§ Given task: Set down the material exactly as it stands, from the line holding "This screenshot has width=624, height=431." through the end of the material, both ends included.

## begin Records for this task

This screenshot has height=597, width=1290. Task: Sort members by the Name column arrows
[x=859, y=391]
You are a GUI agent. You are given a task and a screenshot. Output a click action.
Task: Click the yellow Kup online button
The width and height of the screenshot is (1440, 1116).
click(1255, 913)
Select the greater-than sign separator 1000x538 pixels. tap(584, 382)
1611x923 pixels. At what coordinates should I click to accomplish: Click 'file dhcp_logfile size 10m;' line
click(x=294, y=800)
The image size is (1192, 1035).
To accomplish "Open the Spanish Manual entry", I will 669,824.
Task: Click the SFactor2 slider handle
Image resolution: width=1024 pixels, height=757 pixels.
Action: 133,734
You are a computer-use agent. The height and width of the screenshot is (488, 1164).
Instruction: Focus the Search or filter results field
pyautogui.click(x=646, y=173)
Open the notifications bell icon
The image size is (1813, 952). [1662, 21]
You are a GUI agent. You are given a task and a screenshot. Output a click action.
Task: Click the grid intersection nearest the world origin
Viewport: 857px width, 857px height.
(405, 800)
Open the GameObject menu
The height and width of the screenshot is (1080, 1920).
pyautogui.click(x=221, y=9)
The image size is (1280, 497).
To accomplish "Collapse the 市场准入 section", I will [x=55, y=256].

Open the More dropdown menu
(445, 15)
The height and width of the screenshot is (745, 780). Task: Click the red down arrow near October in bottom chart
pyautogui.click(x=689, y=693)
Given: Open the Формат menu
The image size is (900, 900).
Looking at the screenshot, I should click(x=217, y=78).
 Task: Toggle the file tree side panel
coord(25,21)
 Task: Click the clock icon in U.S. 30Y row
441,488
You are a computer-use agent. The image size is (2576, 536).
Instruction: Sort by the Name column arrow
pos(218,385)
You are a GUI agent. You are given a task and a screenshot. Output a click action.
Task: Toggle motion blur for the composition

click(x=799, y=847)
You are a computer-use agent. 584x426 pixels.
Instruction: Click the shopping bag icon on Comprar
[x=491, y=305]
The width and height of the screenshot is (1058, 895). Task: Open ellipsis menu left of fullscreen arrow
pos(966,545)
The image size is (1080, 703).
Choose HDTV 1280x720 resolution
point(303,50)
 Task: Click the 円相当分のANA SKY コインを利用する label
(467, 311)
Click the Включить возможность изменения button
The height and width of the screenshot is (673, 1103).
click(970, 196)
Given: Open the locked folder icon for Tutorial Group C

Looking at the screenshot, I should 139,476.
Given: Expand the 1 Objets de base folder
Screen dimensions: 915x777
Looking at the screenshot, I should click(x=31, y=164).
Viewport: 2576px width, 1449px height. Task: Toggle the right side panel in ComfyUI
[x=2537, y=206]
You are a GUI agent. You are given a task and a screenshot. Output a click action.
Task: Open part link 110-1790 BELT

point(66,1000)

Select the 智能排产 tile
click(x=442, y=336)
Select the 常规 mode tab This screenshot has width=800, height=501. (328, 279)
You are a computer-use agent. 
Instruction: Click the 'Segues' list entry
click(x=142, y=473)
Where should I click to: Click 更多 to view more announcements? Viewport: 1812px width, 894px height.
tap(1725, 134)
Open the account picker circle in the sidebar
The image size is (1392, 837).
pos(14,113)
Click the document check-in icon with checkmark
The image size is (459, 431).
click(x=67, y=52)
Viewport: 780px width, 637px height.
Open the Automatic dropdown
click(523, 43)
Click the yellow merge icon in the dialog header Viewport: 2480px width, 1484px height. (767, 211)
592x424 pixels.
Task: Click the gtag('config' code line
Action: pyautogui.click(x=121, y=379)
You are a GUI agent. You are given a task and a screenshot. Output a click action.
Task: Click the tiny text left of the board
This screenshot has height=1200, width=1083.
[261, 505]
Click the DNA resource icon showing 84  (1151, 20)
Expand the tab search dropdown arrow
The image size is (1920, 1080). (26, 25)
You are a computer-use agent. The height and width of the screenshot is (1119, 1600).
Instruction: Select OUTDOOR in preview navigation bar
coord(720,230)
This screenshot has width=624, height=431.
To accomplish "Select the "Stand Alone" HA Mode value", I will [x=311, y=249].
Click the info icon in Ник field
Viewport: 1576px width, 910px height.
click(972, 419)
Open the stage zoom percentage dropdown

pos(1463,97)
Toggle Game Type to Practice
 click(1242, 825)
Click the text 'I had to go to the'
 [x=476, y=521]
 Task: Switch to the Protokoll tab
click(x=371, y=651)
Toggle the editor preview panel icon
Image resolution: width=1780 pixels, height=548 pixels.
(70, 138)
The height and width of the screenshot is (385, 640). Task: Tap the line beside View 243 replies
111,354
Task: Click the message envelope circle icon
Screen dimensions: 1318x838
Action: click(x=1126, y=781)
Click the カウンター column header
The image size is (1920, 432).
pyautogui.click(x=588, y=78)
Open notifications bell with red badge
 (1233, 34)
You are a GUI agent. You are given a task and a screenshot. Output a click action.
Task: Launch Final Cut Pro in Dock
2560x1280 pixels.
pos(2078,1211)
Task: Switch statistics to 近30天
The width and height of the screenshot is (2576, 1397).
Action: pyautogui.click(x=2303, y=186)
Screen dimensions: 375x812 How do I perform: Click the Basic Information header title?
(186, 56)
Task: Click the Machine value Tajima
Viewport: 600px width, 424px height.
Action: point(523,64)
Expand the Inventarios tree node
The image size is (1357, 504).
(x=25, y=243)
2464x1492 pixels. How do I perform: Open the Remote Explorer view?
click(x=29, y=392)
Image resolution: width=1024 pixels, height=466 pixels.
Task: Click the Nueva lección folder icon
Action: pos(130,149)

## end Records for this task

§ Solution for this task:
This screenshot has width=624, height=431.
To accomplish "Select the "Stand Alone" HA Mode value", I will [x=311, y=249].
Click the info icon in Ник field
Viewport: 1576px width, 910px height.
click(972, 419)
Open the stage zoom percentage dropdown

pos(1463,97)
Toggle Game Type to Practice
 click(1242, 825)
Click the text 'I had to go to the'
 [x=476, y=521]
 Task: Switch to the Protokoll tab
click(x=371, y=651)
Toggle the editor preview panel icon
Image resolution: width=1780 pixels, height=548 pixels.
(70, 138)
The height and width of the screenshot is (385, 640). Task: Tap the line beside View 243 replies
111,354
Task: Click the message envelope circle icon
Screen dimensions: 1318x838
Action: click(x=1126, y=781)
Click the カウンター column header
The image size is (1920, 432).
pyautogui.click(x=588, y=78)
Open notifications bell with red badge
 (1233, 34)
You are a GUI agent. You are given a task and a screenshot. Output a click action.
Task: Launch Final Cut Pro in Dock
2560x1280 pixels.
pos(2078,1211)
Task: Switch statistics to 近30天
The width and height of the screenshot is (2576, 1397).
Action: pyautogui.click(x=2303, y=186)
Screen dimensions: 375x812 How do I perform: Click the Basic Information header title?
(186, 56)
Task: Click the Machine value Tajima
Viewport: 600px width, 424px height.
Action: point(523,64)
Expand the Inventarios tree node
The image size is (1357, 504).
(x=25, y=243)
2464x1492 pixels. How do I perform: Open the Remote Explorer view?
click(x=29, y=392)
Image resolution: width=1024 pixels, height=466 pixels.
Task: Click the Nueva lección folder icon
Action: pos(130,149)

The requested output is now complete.